Steamboat’s master gardeners share expert tips with aspiring green thumbs
Frances Hohl
STEAMBOAT SPRINGS — Master gardeners were out in full force last week, taking on questions and helping gardeners at the group’s annual hands-on demonstration at Bud Werner Memorial Library in Steamboat Springs.
Hayden resident and gardening guru Festus Hagins fielded questions all night on soils, including one big faux pas he’s run into.
“Don’t put sand and clay together or you’ll get concrete,” laughed Hagins, explaining one gardener’s problem with trying to improve his clay-like soil.
Hagins said he’s been working on his soil for 25 years and prefers working compost and manure into his soils.
“I don’t do fertilizers. I grow vegetables, and my wife handles the flowers,” he said.

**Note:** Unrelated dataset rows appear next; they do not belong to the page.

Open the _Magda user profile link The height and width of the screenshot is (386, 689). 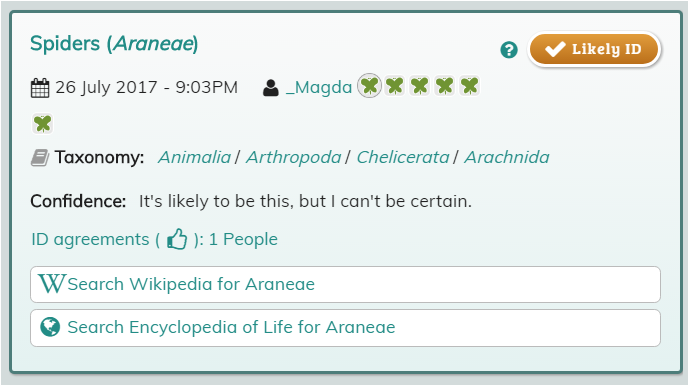tap(319, 87)
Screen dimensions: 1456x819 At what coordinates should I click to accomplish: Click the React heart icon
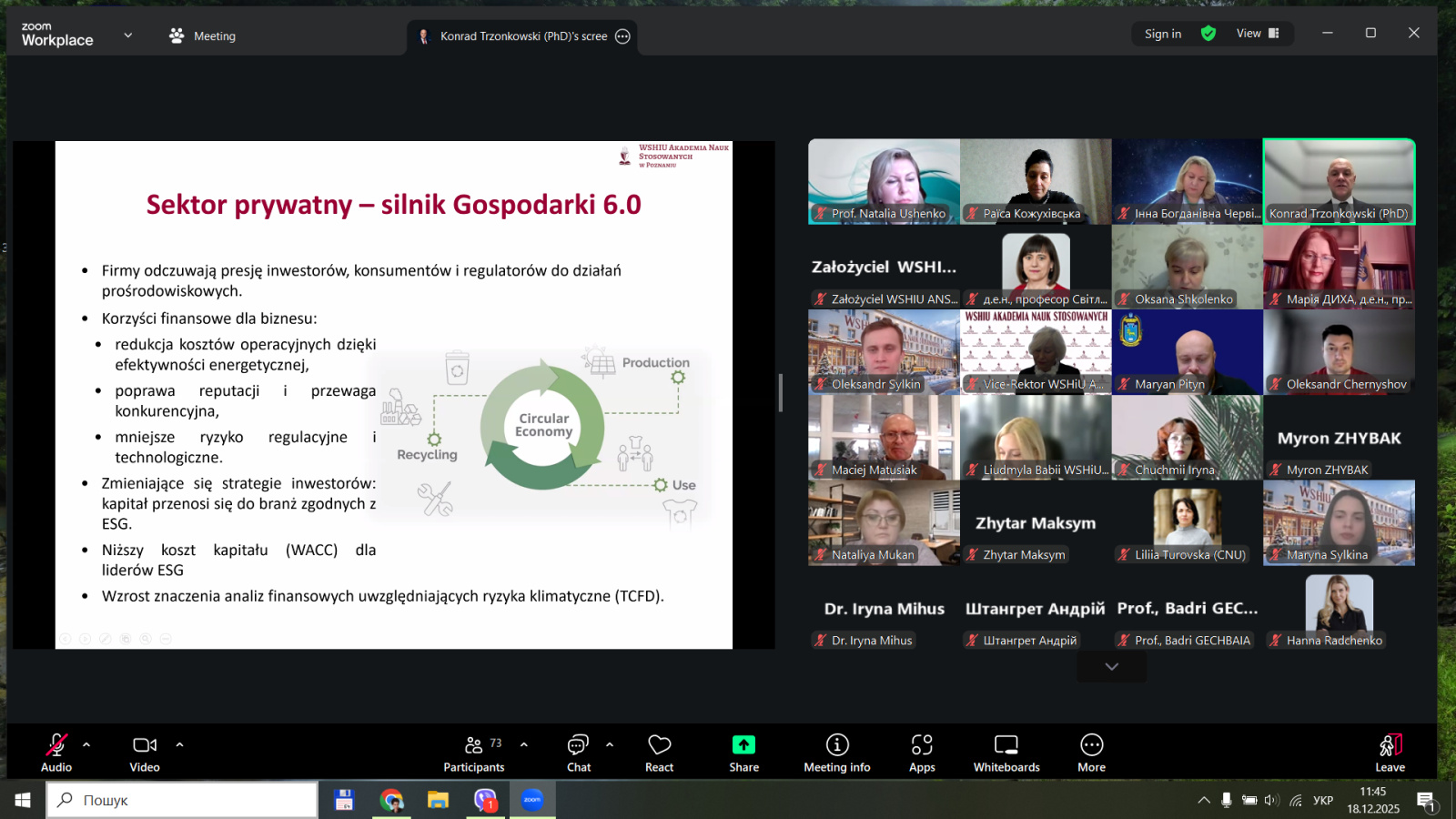pos(659,753)
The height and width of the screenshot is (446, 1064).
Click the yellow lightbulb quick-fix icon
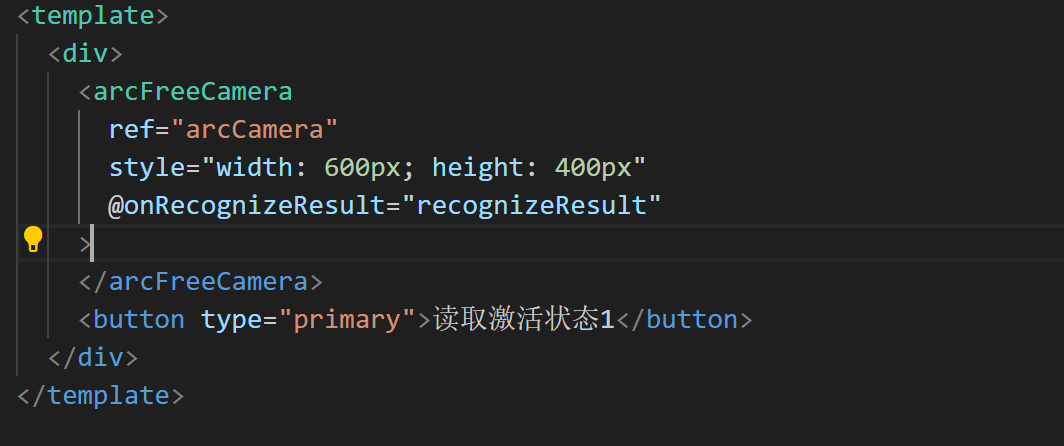tap(33, 239)
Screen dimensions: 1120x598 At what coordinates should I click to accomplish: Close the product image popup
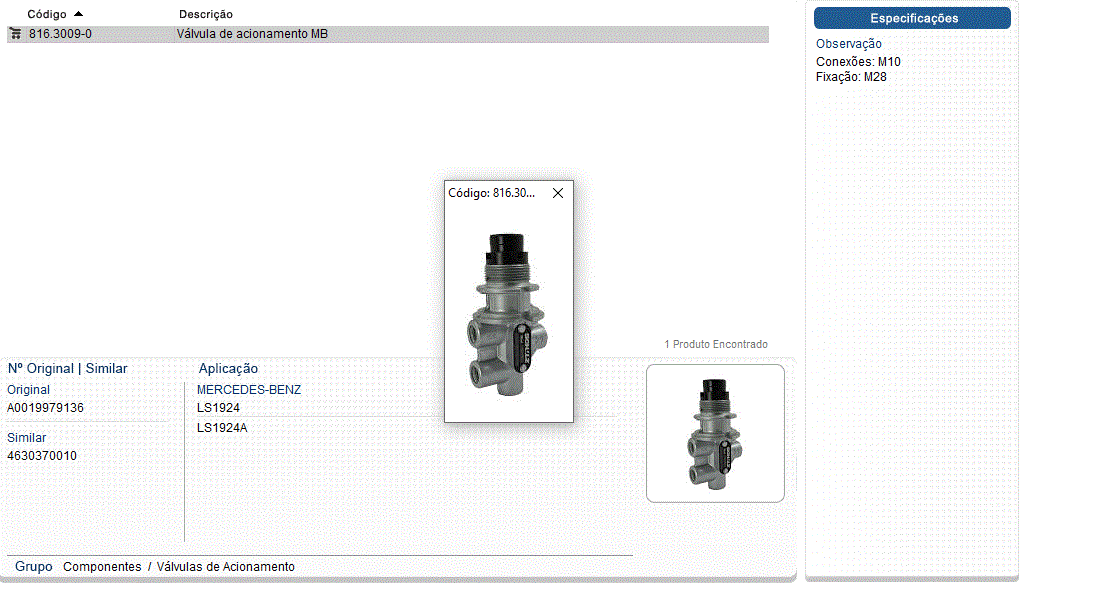tap(558, 193)
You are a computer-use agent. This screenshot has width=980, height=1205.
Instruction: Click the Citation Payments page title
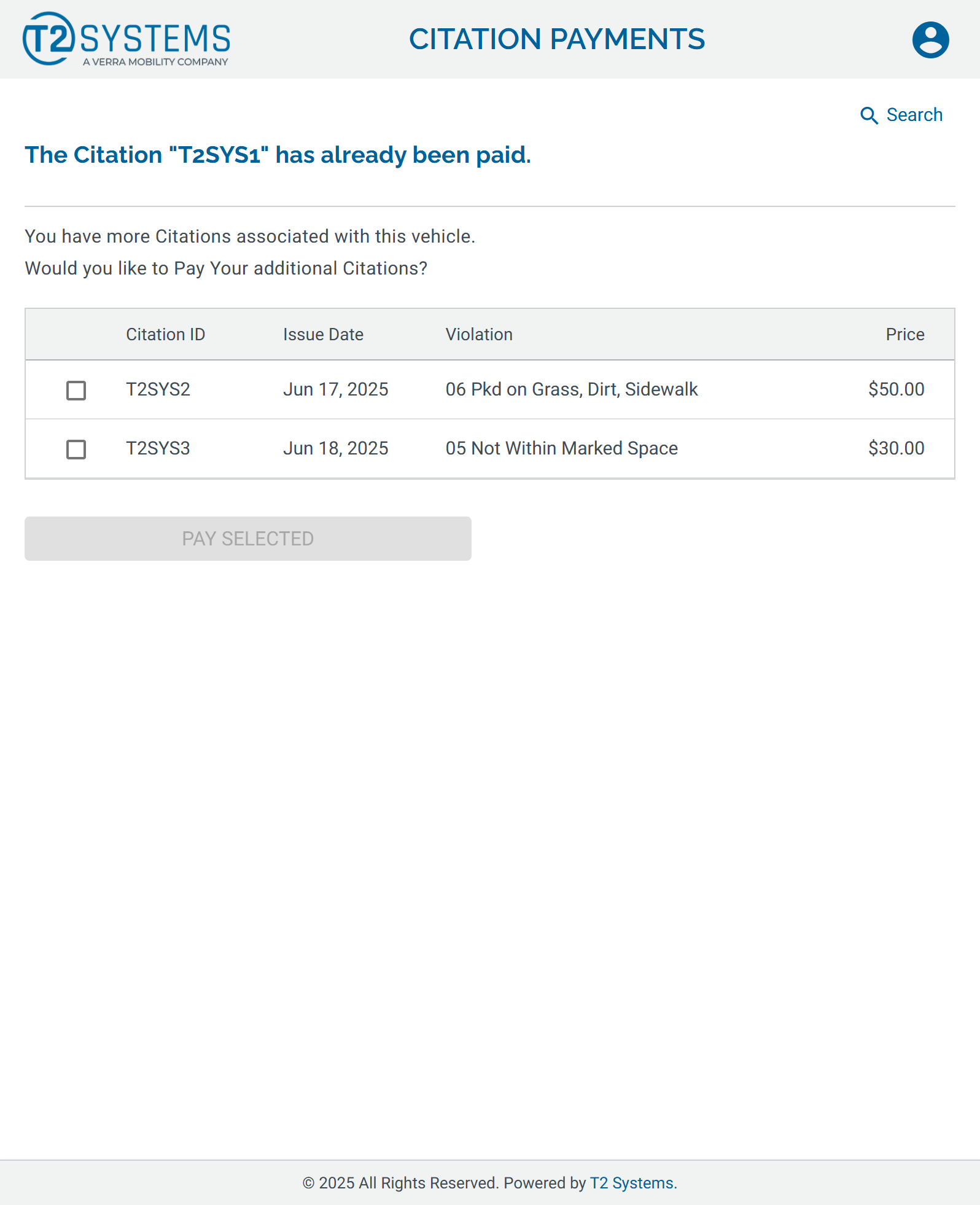click(556, 39)
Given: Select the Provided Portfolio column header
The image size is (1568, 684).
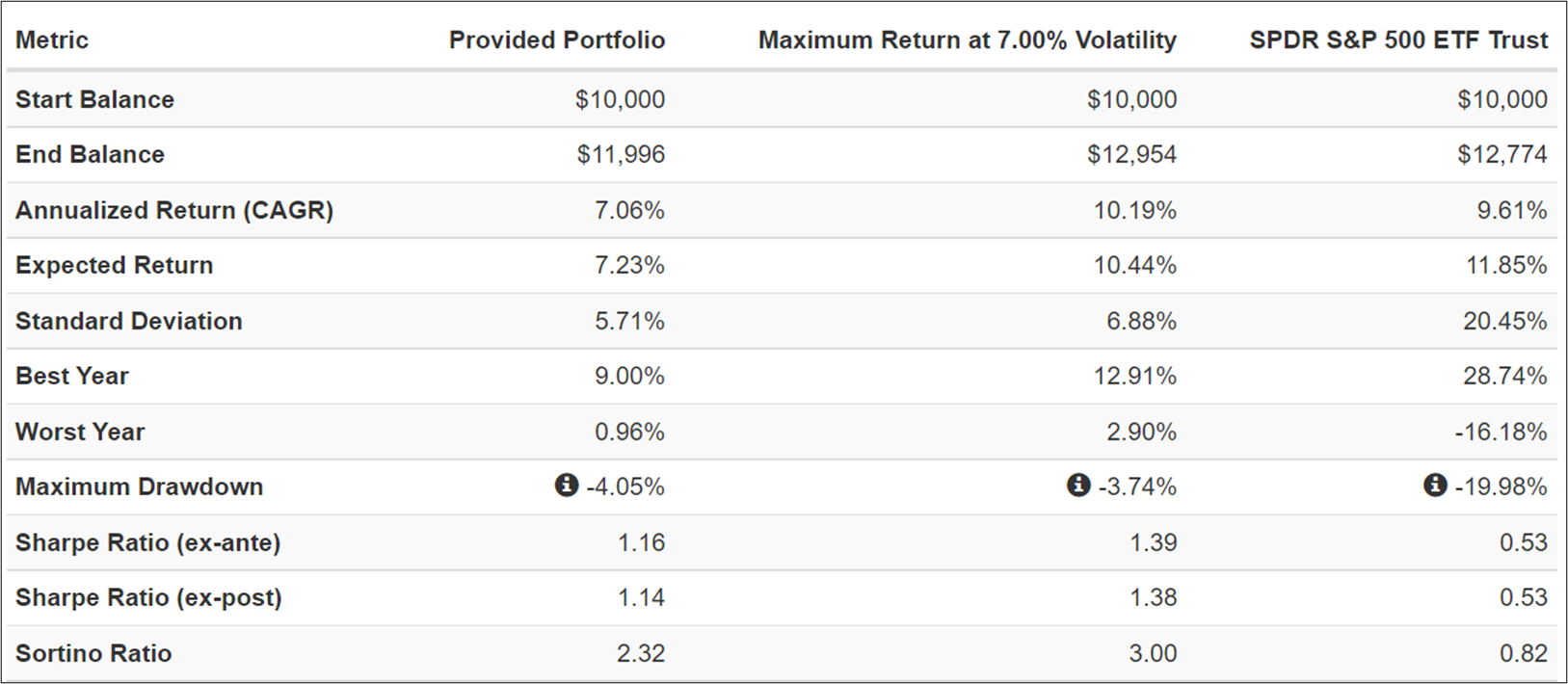Looking at the screenshot, I should point(557,40).
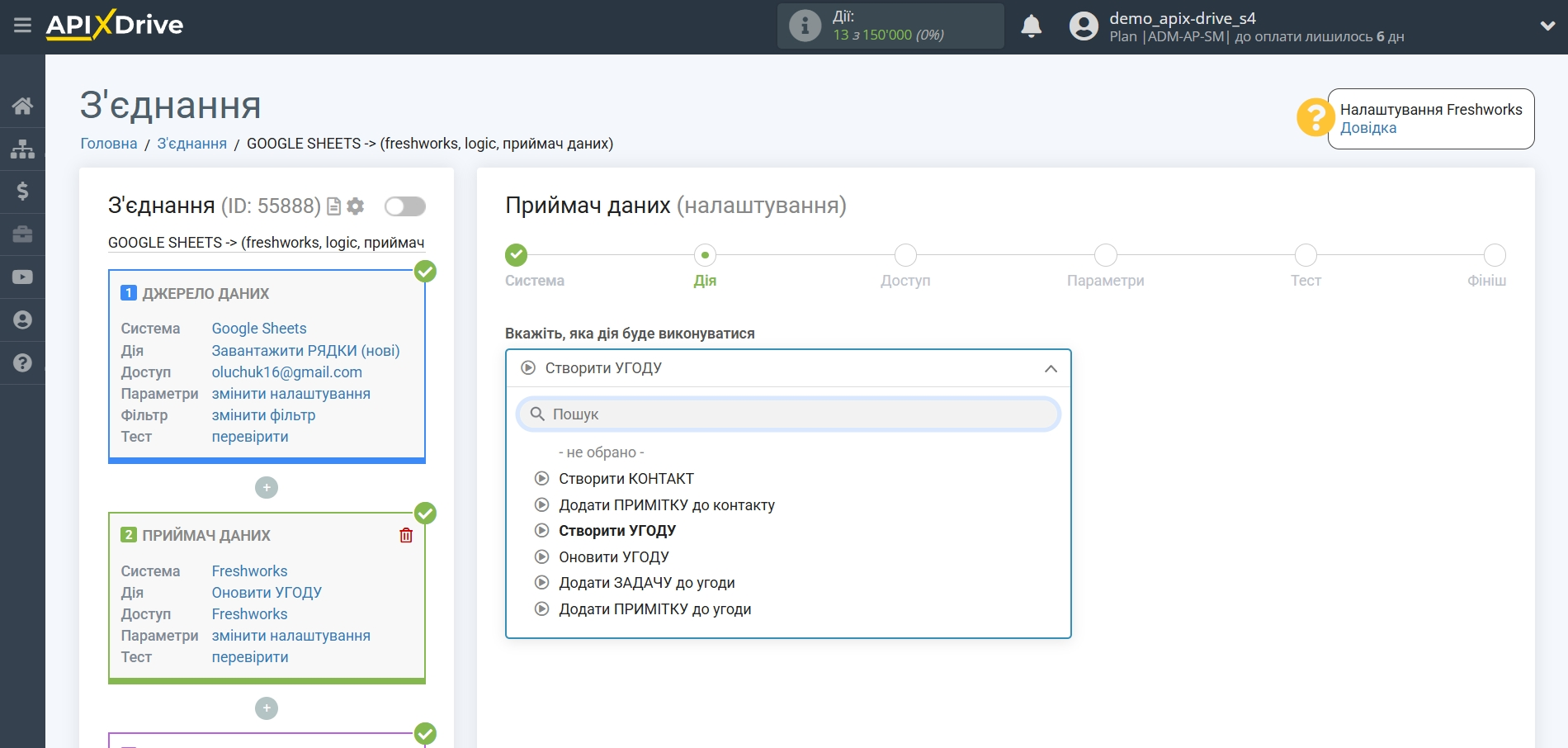
Task: Add step with plus button below source block
Action: (267, 488)
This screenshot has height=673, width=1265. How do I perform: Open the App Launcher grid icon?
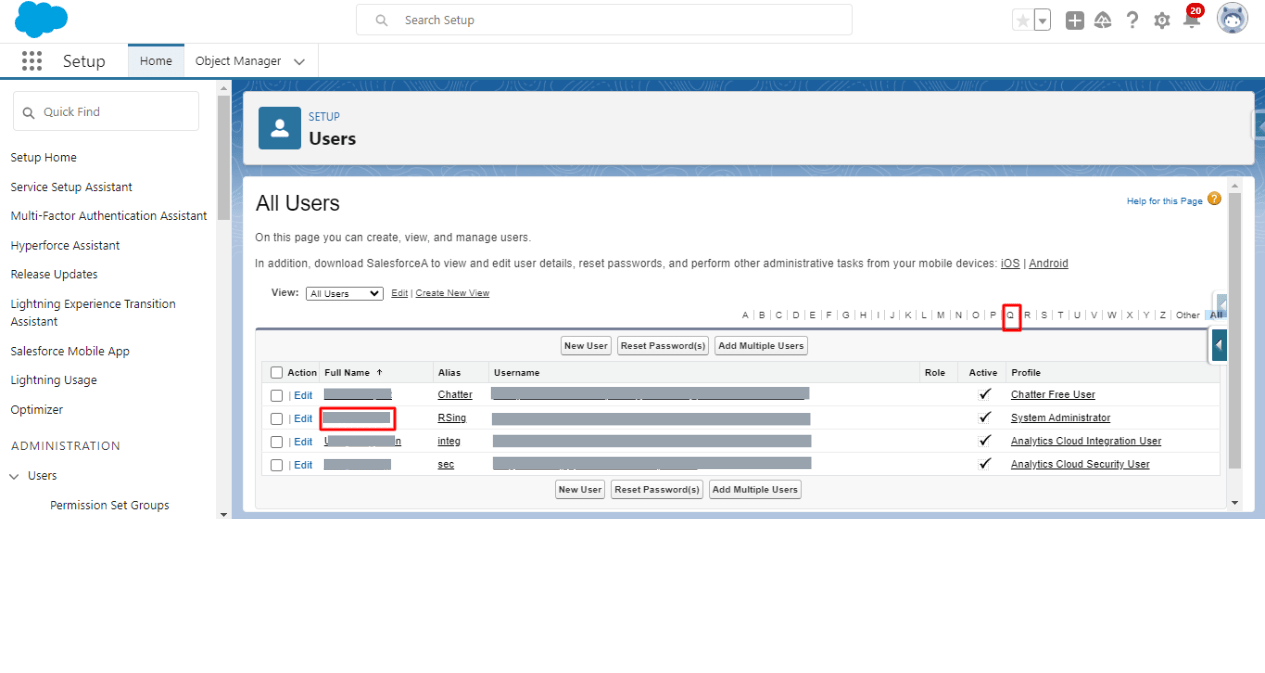pos(32,61)

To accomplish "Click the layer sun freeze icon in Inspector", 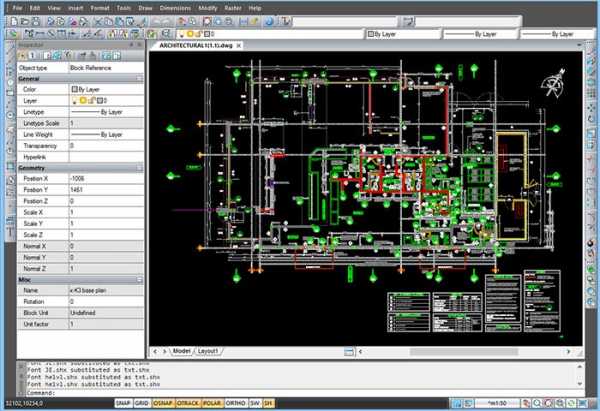I will click(81, 101).
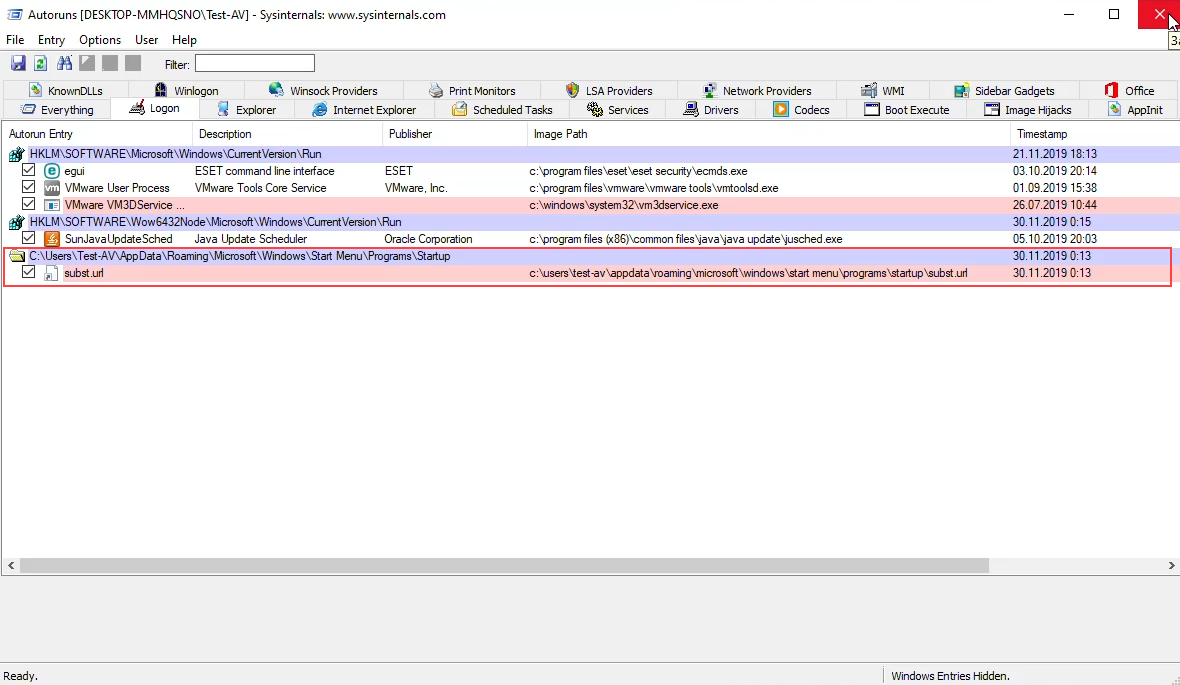The width and height of the screenshot is (1180, 685).
Task: Open the Options menu
Action: point(100,40)
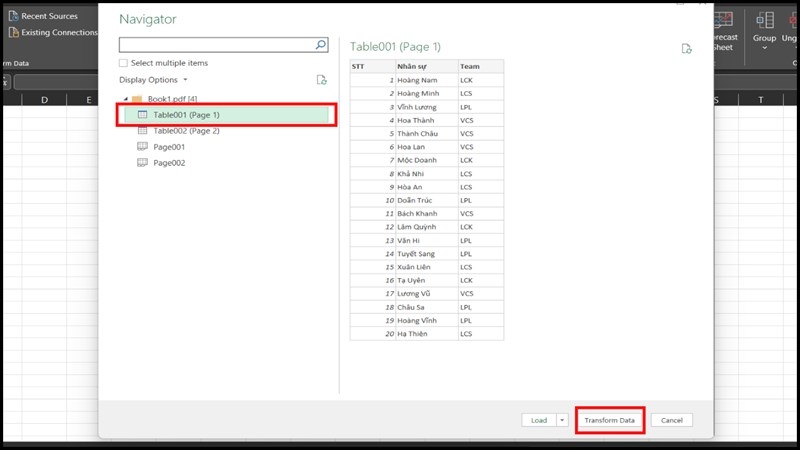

Hagins told curious gardeners that 80 percent of all plant problems are related to soil, and picking up a soil test from a CSU Extension office — like the one in the Historic Routt County Courthouse annex building — is a great way to see what’s going on in your own yard or garden.
CSU ag extension agents agree.
“In less than a week, they can get the results back, and it’ll tell them the texture of the soil — whether it’s loamy, clay, how much organic matter they have and how much nitrogen they’ll need to add in order to grow,” said Todd Hagenbuch, Routt County agricultural extension agent.
While Hagins deals with Hayden’s relatively short growing season, Steamboat Springs proper and other areas’ growing seasons are even shorter. When and what to plant is always a big question at any gardening show in the Rocky Mountains.
Britni Johnson manages Cloverdale Farm for Steamboat’s newest farm-to-table restaurant The Cloverdale.
She said beginning gardeners interested in growing vegetables should start with cold season crops.
“Try quick-growing greens,” said Johnson.
She offered a list of suggested vegetables for gardeners who wanted to use seeds in the ground, warning her audience that anything that needs more than 80 days from seed to harvest would be hard-pressed to grow successfully in the ground. The list of vegetables that could grow here includes Rosalita red romaine, Astro arugula (green), Space (F1) hybrid spinach, smooth leaf and Raven hybrid zucchini (summer squash).
If an outdoor garden is too intimidating, Tracy Zuschlag suggests growing a “salad bowl” indoors.
The long-time master gardener showed off two small indoor pots with fresh lettuces that were ready to cut and eat.
“I may not have a lot of land, but I can grow my own food,” Zuschlag encouraged visitors stopping at her table.
“You’re literally sprinkling seeds in here and covering lightly with soil — just mimicking nature,” she said.
After seeding a pot full of organic soil, Zuschlag suggests covering it with plastic and turning on a grow light or putting it by a sunny window until it begins sprouting. She showed visitors her fresh-grown romaine and mesclun and where to cut it, so it keeps growing in the pot.
“I just cut some lettuce for dinner, and I’m done,” she said.
Zuschlag also maintains an outdoor garden in Stagecoach in southern Routt County.
Many of the master gardeners said starting seeds inside is a safe way to make sure plants will survive Routt County’s short growing season. But the plants need to be gradually “hardened” to nature before they’re transferred into the ground, said the gardeners. Hardening can include taking out the plants a little more each day to get sun and feel the wind.
Cloverdale’s Johnson said she even waves her hands over tiny plants that are indoors to mimic the wind.
To find almost any answer to your gardening questions go to the CSU Extension site at extension.colostate.edu, and for specific Routt County information, visit routt.extension.colostate.edu.
The Steamboat Today will feature more expert advice from Routt County master gardeners in a special section coming out in early May in conjunction with the newspaper’s annual Steamboat Home & Garden Expo, which will be held from 10 a.m. to 2 p.m. Saturday, May 12 at the Depot Arts Center, 1001 13th St. The event is free and open to the public.